> **Challenge 1**
In the piece on the congressional hearings, whose opinion did Ivanka say she accepted?
> **Challenge 2**
Rewrite the part of the piece on the congressional hearings that opens with the words containing "One feature that" and closes with "accepted Barr’s opinion.", putting "aides" in place of "advisors".

> **Selection**
--------------------

Congressional hearings demolish Trump’s Big Lie


I have been following the congressional hearings on the the events of January 6th, 2021 when hordes of Trump supporters attacked the Capitol building, breaking in and defacing it and stealing property, in their futile effort at stopping Congress from certifying Joe Biden as the winner of the 2020 election. They were responding to Trump’s call to action, duped into believing his pathetic and obvious lie that the election had been stolen from him and that he had been re-elected.

One feature that is emerging is that the people who were employed by the White House in any kind of professional capacity, such as his attorney General Bill Barr, lawyers or employees of various governmental agencies and even his campaign manager, kept telling Trump that there was no evidence of massive fraud.

But clearly Trump had decided even before election night that he was not going to concede defeat and the rumors fed to him by some of political advisors, including a possibly drunk Rudy Giuliani, gave him the means to propagate the Big Lie that the election was stolen from him, even though it was known to be false from the get-go by those close to Trump who were working in the White House. Even Trump’s daughter Ivanka said that she accepted Barr’s opinion.

--------------------

> **Provided records**
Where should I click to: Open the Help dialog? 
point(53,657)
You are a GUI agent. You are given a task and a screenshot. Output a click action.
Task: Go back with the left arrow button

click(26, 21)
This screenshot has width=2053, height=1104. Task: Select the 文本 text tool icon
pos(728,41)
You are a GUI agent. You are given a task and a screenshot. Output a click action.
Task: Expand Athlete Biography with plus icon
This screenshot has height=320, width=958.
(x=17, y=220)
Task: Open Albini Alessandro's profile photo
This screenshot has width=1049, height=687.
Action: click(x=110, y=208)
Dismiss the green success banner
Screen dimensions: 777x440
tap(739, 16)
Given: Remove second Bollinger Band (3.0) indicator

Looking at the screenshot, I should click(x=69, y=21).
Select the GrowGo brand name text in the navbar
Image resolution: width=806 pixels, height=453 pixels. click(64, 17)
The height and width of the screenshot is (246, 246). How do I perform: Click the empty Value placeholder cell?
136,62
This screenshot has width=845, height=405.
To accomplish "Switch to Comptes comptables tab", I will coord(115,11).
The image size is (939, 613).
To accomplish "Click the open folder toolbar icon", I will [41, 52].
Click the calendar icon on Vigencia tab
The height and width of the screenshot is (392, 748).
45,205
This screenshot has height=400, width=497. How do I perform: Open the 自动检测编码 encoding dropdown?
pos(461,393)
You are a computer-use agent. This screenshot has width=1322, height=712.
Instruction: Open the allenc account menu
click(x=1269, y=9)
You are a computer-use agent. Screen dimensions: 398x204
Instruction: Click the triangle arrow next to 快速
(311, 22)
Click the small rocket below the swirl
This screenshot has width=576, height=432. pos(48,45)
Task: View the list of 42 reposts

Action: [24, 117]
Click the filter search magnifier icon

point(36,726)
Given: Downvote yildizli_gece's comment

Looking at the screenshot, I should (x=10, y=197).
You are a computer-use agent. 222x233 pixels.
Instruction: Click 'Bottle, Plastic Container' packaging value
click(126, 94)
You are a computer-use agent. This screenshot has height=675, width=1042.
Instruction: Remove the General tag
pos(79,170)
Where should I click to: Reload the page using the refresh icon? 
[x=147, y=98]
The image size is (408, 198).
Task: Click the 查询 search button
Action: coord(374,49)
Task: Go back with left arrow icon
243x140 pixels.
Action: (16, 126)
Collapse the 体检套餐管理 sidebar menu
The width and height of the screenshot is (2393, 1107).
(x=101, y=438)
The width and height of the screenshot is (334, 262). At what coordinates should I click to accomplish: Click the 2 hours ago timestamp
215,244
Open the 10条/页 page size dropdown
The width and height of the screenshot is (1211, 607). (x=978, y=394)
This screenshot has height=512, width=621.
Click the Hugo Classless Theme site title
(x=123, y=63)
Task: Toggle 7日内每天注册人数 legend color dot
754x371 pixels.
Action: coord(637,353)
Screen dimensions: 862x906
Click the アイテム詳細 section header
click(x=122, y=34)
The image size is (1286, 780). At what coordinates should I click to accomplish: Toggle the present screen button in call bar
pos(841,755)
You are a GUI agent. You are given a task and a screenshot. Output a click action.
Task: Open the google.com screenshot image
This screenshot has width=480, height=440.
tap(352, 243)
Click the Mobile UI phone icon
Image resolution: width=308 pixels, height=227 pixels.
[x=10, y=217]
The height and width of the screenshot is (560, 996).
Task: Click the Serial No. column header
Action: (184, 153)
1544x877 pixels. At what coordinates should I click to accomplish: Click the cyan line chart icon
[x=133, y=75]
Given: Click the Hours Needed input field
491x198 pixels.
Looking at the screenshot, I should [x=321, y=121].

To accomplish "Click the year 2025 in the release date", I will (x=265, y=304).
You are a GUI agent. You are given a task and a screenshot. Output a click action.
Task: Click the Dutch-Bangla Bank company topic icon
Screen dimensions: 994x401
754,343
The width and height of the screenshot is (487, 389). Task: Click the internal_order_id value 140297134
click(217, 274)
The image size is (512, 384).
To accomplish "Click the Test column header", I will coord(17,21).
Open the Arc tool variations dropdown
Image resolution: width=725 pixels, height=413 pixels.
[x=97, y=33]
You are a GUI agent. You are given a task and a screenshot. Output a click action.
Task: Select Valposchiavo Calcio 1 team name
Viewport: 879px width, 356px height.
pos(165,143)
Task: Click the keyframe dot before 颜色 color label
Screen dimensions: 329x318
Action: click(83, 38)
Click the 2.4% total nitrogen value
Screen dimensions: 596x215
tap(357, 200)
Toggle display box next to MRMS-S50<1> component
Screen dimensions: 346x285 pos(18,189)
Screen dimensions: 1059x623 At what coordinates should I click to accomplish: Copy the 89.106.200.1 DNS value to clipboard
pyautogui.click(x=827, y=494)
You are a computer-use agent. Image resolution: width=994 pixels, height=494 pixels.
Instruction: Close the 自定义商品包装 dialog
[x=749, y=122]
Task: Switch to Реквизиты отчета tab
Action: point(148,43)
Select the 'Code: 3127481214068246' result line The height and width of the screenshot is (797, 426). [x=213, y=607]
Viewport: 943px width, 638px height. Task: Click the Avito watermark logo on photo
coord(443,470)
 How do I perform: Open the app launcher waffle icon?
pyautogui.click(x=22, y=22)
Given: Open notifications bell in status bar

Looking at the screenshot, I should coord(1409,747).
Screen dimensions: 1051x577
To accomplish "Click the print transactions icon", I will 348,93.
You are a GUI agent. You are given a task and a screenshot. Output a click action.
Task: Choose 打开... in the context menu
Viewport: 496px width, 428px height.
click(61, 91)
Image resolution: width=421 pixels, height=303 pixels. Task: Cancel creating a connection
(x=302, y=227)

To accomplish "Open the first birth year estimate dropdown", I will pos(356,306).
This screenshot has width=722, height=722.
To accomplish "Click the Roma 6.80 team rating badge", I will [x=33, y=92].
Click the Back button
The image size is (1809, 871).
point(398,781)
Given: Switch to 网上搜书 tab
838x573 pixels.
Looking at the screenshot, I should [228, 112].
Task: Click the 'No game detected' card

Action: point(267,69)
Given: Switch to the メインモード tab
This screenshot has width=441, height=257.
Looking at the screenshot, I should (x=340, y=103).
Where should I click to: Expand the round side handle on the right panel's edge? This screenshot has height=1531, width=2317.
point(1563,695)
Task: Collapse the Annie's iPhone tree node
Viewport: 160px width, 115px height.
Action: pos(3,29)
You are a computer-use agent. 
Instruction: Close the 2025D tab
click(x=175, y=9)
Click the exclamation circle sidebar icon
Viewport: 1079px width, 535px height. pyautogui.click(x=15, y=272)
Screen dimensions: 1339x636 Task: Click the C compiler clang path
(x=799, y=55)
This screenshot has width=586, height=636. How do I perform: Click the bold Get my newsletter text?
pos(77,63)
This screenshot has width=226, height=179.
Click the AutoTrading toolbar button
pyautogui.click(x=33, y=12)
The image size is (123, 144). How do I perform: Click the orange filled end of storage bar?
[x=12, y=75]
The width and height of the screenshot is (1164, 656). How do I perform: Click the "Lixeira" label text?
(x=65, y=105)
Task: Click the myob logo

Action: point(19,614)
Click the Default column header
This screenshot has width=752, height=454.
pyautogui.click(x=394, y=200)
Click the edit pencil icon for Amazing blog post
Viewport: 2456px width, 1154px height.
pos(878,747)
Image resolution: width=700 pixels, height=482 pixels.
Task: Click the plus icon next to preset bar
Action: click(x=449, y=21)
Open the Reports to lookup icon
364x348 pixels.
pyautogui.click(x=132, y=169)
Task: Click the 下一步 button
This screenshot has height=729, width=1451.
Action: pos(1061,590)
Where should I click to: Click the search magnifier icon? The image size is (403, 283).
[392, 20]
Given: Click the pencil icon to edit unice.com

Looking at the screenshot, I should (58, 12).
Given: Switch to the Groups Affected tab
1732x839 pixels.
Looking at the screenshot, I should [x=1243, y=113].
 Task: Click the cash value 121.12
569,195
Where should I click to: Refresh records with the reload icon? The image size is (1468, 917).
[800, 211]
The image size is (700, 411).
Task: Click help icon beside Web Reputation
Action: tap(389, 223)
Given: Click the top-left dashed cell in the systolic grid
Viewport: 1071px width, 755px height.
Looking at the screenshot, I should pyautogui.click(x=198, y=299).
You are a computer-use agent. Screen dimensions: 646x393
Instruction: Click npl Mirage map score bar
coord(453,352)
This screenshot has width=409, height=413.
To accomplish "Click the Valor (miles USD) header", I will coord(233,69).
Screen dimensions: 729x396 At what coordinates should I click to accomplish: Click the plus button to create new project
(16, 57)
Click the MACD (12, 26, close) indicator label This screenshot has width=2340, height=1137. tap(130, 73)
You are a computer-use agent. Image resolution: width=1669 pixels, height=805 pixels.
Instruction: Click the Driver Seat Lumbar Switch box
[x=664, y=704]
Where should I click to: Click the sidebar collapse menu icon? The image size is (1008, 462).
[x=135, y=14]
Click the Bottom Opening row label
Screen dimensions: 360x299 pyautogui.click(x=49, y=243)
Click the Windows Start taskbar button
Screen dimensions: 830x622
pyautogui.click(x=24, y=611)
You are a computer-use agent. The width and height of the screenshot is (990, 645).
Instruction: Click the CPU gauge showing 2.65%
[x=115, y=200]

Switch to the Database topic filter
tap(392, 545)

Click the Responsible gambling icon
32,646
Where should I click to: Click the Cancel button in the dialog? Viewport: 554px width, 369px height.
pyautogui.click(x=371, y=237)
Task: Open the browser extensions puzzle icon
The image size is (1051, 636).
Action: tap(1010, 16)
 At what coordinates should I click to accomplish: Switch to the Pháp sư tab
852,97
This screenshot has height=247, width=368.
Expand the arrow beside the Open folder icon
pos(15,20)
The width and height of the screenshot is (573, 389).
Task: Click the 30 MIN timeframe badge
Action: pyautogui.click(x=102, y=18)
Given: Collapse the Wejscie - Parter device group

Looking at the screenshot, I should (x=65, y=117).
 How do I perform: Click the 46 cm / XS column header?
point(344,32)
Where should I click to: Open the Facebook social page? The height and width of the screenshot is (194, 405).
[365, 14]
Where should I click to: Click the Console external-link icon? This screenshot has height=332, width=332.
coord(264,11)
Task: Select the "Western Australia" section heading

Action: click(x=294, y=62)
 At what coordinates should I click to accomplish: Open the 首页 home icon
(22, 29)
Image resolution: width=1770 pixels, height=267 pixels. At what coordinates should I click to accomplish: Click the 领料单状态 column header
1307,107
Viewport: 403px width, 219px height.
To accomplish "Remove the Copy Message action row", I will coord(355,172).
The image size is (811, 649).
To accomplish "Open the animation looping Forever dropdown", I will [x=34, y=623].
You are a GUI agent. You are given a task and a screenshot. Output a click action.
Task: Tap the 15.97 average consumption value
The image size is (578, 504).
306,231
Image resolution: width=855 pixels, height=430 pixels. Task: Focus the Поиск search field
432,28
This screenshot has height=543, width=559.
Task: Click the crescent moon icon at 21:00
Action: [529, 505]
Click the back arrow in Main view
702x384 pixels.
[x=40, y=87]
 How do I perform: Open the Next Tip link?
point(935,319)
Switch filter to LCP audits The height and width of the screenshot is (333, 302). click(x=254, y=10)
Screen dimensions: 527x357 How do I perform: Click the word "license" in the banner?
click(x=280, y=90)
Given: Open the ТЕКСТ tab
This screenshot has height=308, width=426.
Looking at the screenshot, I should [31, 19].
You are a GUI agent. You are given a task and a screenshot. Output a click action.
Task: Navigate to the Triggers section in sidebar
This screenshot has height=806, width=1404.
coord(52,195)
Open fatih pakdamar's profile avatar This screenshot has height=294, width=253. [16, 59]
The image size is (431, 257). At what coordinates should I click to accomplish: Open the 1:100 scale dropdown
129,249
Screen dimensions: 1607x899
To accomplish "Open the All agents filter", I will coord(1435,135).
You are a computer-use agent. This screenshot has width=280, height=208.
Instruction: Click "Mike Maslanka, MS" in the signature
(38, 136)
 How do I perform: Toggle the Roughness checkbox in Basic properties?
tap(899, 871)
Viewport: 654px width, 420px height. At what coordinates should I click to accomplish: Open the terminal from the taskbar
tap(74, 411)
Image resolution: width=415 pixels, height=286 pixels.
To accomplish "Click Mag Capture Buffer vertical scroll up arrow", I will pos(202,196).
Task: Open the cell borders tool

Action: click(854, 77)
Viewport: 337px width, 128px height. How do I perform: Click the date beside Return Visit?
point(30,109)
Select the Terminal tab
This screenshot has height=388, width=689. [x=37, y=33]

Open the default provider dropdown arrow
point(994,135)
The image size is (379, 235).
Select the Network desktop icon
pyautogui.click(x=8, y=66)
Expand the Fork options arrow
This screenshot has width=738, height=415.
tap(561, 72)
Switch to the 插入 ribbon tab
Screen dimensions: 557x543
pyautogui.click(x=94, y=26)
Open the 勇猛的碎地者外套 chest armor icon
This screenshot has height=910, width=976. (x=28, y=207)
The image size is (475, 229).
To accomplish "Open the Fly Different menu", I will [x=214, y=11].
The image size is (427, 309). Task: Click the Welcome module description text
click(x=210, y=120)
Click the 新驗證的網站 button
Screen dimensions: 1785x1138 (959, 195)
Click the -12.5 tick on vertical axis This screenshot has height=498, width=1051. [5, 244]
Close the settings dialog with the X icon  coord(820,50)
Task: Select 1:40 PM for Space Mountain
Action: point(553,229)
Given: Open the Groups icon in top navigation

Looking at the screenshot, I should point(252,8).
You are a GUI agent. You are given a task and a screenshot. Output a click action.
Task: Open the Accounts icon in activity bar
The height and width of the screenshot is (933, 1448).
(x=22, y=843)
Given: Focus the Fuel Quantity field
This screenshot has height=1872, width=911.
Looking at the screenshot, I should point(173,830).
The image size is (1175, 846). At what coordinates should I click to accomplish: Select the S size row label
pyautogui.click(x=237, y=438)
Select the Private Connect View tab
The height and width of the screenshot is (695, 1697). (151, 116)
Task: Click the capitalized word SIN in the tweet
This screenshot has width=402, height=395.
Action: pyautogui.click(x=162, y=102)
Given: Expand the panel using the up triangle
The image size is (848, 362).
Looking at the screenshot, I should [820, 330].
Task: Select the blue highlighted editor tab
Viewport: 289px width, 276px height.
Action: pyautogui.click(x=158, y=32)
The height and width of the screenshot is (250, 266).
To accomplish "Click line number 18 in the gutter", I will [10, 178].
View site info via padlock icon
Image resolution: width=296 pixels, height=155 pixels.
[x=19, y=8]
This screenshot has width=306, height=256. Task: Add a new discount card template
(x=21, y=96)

--------------------

> **Task output 1**
She said she accepted Bill Barr's opinion.

> **Task output 2**
One feature that is emerging is that the people who were employed by the White House in any kind of professional capacity, such as his attorney General Bill Barr, lawyers or employees of various governmental agencies and even his campaign manager, kept telling Trump that there was no evidence of massive fraud.

But clearly Trump had decided even before election night that he was not going to concede defeat and the rumors fed to him by some of political aides, including a possibly drunk Rudy Giuliani, gave him the means to propagate the Big Lie that the election was stolen from him, even though it was known to be false from the get-go by those close to Trump who were working in the White House. Even Trump’s daughter Ivanka said that she accepted Barr’s opinion.